Yazhou Xing,Yingqing He,Zeyue Tian,Xintao Wang,Qifeng Chen
2024-02-28
Abstract:Video and audio content creation serves as the core technique for the movie industry and professional users. Recently, existing diffusion-based methods tackle video and audio generation separately, which hinders the technique transfer from academia to industry. In this work, we aim at filling the gap, with a carefully designed optimization-based framework for cross-visual-audio and joint-visual-audio generation. We observe the powerful generation ability of off-the-shelf video or audio generation models. Thus, instead of training the giant models from scratch, we propose to bridge the existing strong models with a shared latent representation space. Specifically, we propose a multimodality latent aligner with the pre-trained ImageBind model. Our latent aligner shares a similar core as the classifier guidance that guides the diffusion denoising process during inference time. Through carefully designed optimization strategy and loss functions, we show the superior performance of our method on joint video-audio generation, visual-steered audio generation, and audio-steered visual generation tasks. The project website can be found at
Computer Vision and Pattern Recognition,Multimedia,Sound,Audio and Speech Processing
What problem does this paper attempt to address?
The paper primarily aims to address the following issues: 1. **Integration of Cross-Modal Generation Techniques**: Existing technologies have made progress in video and audio generation separately, but there is a lack of a method that can effectively combine visual and auditory content, especially to achieve high-quality visual-auditory joint generation in open-domain scenarios. 2. **Consistency and Relevance of Multimodal Content**: The content generated by existing single-modal generation models (such as text-to-video, text-to-audio, etc.) often lacks consistent cross-modal support.
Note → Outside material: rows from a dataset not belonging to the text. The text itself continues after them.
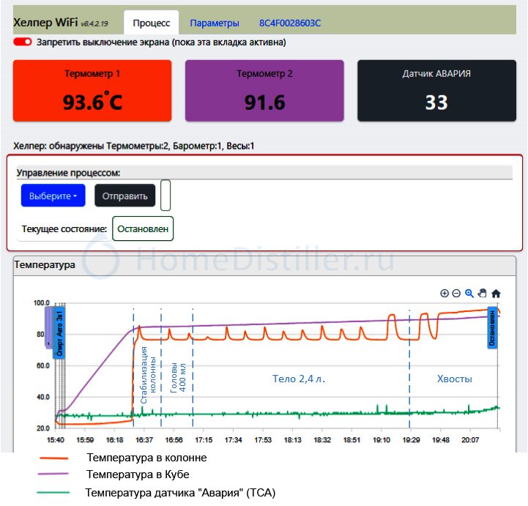Click the Хелпер WiFi title
The width and height of the screenshot is (528, 506).
[x=45, y=23]
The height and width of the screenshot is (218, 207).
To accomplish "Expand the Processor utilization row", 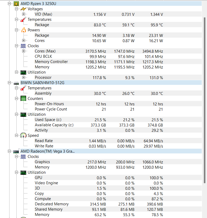I will tap(24, 77).
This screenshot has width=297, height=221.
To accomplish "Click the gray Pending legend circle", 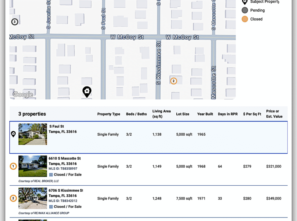I will pyautogui.click(x=245, y=10).
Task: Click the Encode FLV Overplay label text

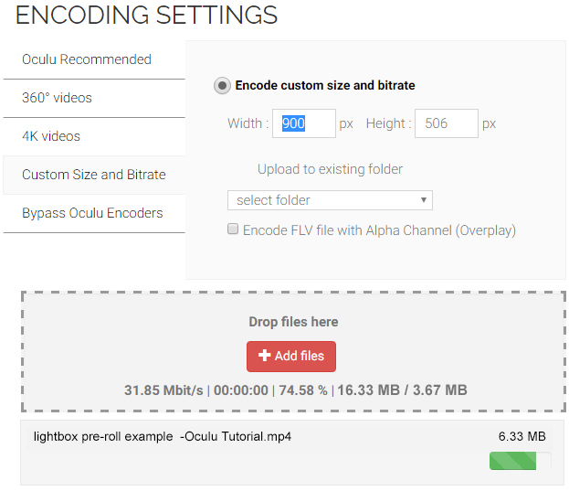Action: 379,230
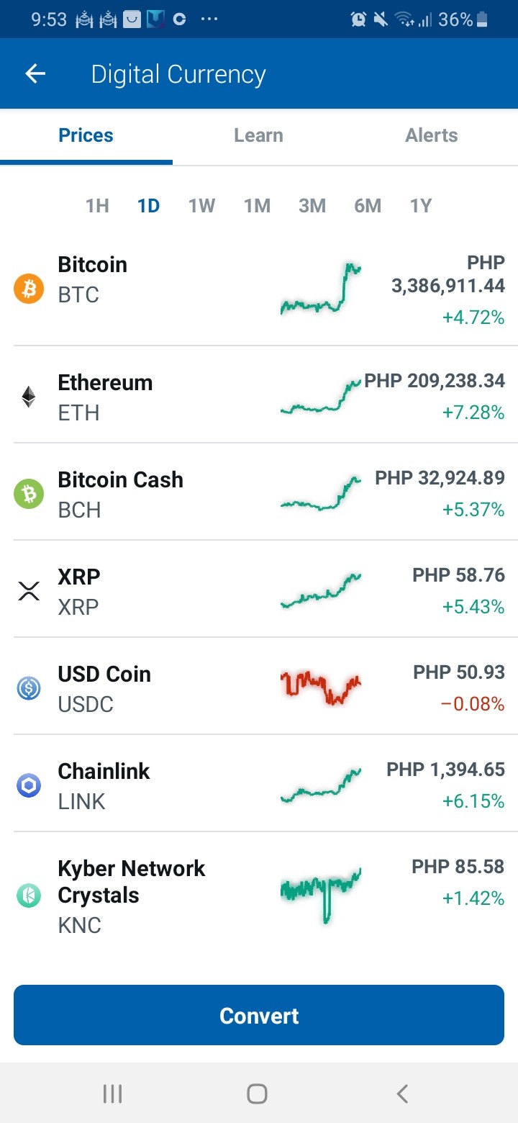The image size is (518, 1123).
Task: Tap the Ethereum diamond icon
Action: (x=29, y=397)
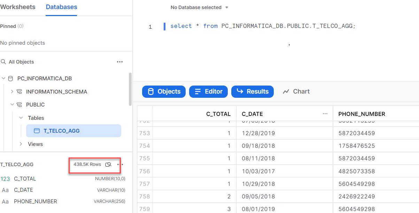
Task: Expand the INFORMATION_SCHEMA node
Action: tap(12, 92)
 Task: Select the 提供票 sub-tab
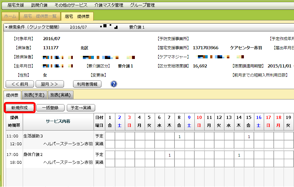[12, 95]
For example, videos may not have corresponding audio, or audio may lack synchronized visual effects. 3. **Efficient Utilization of Pre-trained Models**: The paper proposes a method that leverages existing high-performance single-modal generation models and connects them through a novel alignment strategy, rather than training large models from scratch, thereby reducing resource consumption. Specifically, the authors propose a new framework called the "Diffusion Latent Aligner," which can: - Utilize pre-trained multimodal models (such as ImageBind) as a bridge to connect and integrate different single-modal generation models in a shared semantic space. - Achieve multiple tasks such as visual-to-audio (V2A), image-to-audio (I2A), audio-to-video (A2V), and joint generation of video and audio (Joint-V A). - Improve the quality and consistency of generated content through optimization strategies and loss functions, without the need for large-scale datasets, by achieving progressive alignment between different modalities. The experimental section validates the effectiveness and superiority of the proposed method, including comparisons with baseline methods and performance evaluations on various tasks.